Sixty-one per cent of respondents said they anticipated a crash in the financial industry by late 2016, and only 10 per cent were confident mainland banks would escape trouble, according to the quarterly poll 1,097 of investors, analysts and traders who are Bloomberg subscribers conducted this week.

Evidence of slowing growth in China - including the weakest manufacturing performance in more than two years, falling home sales and ebbing export growth - has stoked concern that non-performing loans will climb in the world’s second-largest economy. The risk is a legacy of a record 17.6 trillion yuan (HK$21.5 trillion) lending boom unleashed by Premier Wen Jiabao in 2009-10 amid the global recession.

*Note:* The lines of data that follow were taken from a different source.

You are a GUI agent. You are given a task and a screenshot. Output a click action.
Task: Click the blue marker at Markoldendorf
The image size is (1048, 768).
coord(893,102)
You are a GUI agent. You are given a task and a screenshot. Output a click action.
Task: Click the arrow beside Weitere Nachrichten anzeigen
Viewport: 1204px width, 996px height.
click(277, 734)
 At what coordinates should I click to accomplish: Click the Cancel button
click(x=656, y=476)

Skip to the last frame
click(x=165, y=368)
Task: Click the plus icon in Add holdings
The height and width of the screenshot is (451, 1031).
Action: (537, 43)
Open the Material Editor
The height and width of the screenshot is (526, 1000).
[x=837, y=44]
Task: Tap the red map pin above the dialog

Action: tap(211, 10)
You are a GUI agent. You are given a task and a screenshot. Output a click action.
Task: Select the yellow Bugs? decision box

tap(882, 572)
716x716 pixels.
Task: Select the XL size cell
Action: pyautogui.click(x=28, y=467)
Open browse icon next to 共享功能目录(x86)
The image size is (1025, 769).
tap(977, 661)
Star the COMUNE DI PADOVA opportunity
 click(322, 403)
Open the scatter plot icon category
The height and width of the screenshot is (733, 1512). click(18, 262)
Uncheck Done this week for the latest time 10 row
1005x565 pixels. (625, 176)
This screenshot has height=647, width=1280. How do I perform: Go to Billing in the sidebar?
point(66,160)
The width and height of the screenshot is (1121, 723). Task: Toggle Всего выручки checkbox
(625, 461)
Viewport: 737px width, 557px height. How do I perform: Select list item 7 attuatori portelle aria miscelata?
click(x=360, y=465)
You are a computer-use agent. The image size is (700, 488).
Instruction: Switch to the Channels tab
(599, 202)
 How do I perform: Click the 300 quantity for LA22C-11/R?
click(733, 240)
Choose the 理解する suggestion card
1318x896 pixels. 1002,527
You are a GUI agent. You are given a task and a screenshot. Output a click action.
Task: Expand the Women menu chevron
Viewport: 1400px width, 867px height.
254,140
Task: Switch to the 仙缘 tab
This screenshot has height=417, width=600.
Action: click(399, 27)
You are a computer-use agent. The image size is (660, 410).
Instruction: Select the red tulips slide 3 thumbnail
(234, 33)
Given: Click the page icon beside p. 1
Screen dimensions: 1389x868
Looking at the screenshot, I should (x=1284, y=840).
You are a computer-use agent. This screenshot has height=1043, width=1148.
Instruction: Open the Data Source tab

“The deep-seated misallocation of resources, particularly in the real estate and banking, will lead to a combination of political and economic instability,” said Lance Depew, the managing director of UPI Management in Santa Barbara, California, and a poll participant.

The MSCI China/Financials Index of shares has fallen 22 per cent this year, underperforming the broader MSCI China Index, which is down 17 per cent. China Life Insurance has dropped 32 per cent and Bank of China 30 per cent, adding most to the financial index’s losses.

Enthusiasm for Chinese stocks has flagged among Bloomberg users. In the latest poll, 21 per cent called China one of the best places to invest over the next year. That was less than half the 44 per cent who named China in an October 2009 survey.

Thirty-five per cent of respondents said they expected China’s economic growth to slow to less than 5 per cent from the 9.1 per cent pace recorded in the third quarter. Thirty-one per cent anticipated “serious political or economic instability that stalls growth”. US investors were the most pessimistic, with 40 per cent expecting a Chinese crisis.

Some 46 per cent of investors described the Chinese economy as “deteriorating” - up from 38 per cent in September - compared with 40 per cent who said it was “stable”.

The scepticism contrasts with the outlook of economists from Goldman Sachs and the International Monetary Fund, who predict China will avoid a growth slump while defusing inflation. Goldman, in a December 1 report, projected the nation’s gross domestic product would rise 8.6 per cent next year and 8.7 per cent in 2013.

A relatively low central government debt burden gives Wen’s administration the fiscal wherewithal to address a jump in non-performing loans.

The World Bank said last month that while China faced the risk of a “strong” impact from a real-estate correction, it had “ample” scope to cushion its economy. Policymakers have begun responding, with the People’s Bank of China last week lowering banks’ reserve requirements for the first time since 2008.

“China, simply put, is the best managed major economy on the planet,” said Anthony Stephens, an equity trader with Standard Chartered Bank in Hong Kong.